Garimpo Netflix: Feminismo, Amor e Vergonha Alheia

O Garimpo de hoje é bastante diverso. Cansadíssima de assistir filmes que me decepcionam, dei chance à outras áreas – entre elas, minisséries e documentários. Por conta disso, trago uma indicação de cada gênero, além do meu tradicional filme indiezinho que se propõe a ferrar com a cabeça do telespectador suavemente. Todos os três títulos foram devidamente apreciados durante a semana, após exaustivos dias de trabalho, e desceram perfeitamente.

A variedade de hoje está não só nos gêneros sortidos como nas propostas – um que é assunto sério, outro que é cômico e outro que é só inesperado e difícil de definir bem. Espero que gostem e comentem, curtam e compartilhem!
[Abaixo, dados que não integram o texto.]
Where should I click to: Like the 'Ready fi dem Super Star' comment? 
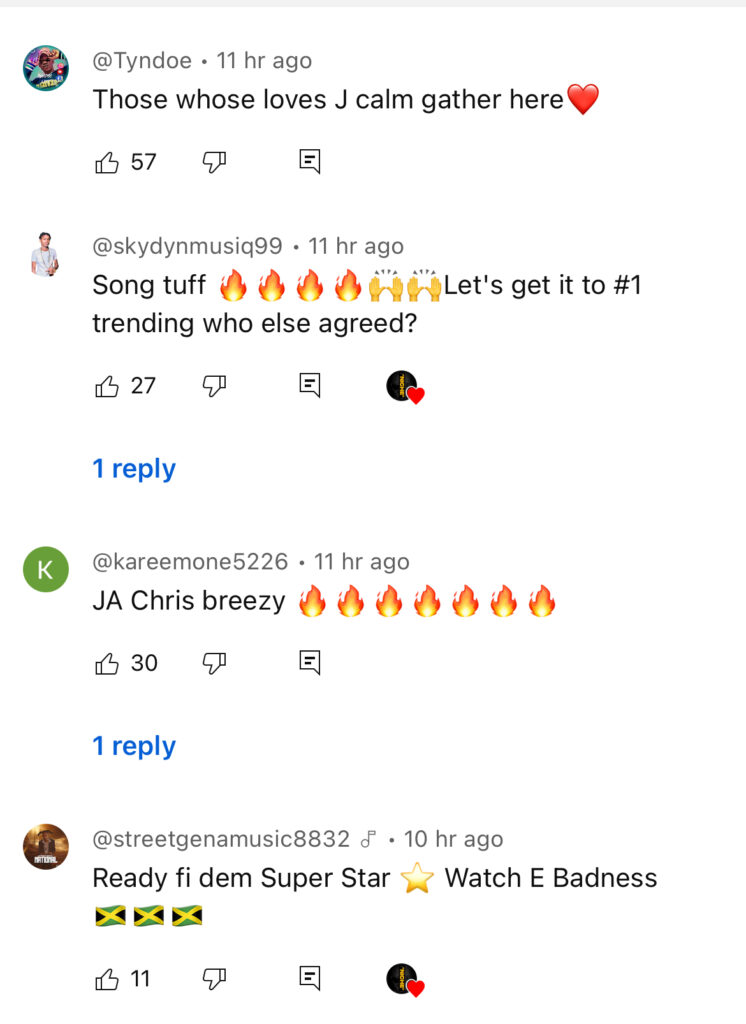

She’s Beautiful When She’s Angry, de 2014, dirigido por Mary Dore

Essa indicação tem muito minha cara, sim. Inspirada um pouco ainda na recente Lista de 10 Filmes sobre Empoderamento Feminino, trago esse documentário completíssimo, onde acompanhamos a linha do tempo do feminismo a partir do movimento dos anos 60 nos EUA. Começando pelo básico e abordando até temáticas mais desenvolvidas do assunto, como a divisão de classes ou raças dentro do feminismo, a produção se sai muito bem ao unir uma obra tão esclarecedora quanto bem ritmada. Não, não fica chato, eles não perdem o fio da meada ou coisa assim. Como eu já disse em outra oportunidade, eu sei que ainda há preconceito em cima da simples categoria de “documentário” quando se trata de filmes, mas podem confiar.
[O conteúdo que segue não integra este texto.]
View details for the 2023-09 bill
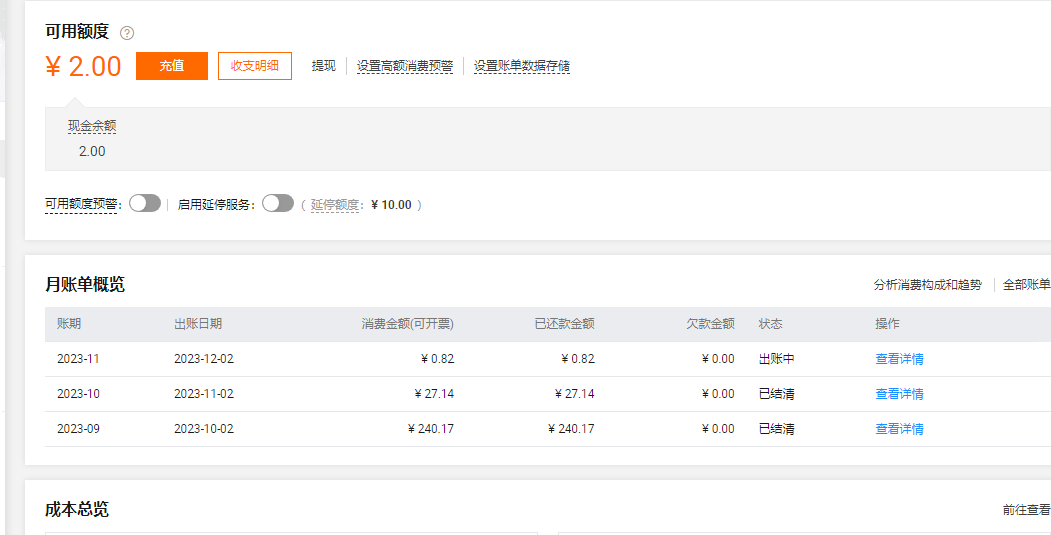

Complicações do Amor (The One I Love), de 2014, dirigido por Charlie McDowell

Esse se tornou o meu mais novo filme alternativozinho preferido. É um kit de coisas pelas quais sou fascinada: irmãos Duplass por trás da produção, Mark Duplass, meu crushzão de amizade, atuando (dobradinha que já nos deu Blue Jay, indicado aqui neste mesmo quadro do Garimpo em seus primórdios), Elisabeth Moss, que é esquisita mas excelente atriz e é minha queridinha desde “The Handmaid’s Tale”, e discussão de relação. Ok, essa última é uma piada comigo mesma já que eu tô sempre pensando sobre a existência, relevância e qualidade das relações humanas e acho que as pessoas (lê-se ex namorados/as) podem ter a impressão de que eu amo uma DR. Mas é uma piada, ria aí.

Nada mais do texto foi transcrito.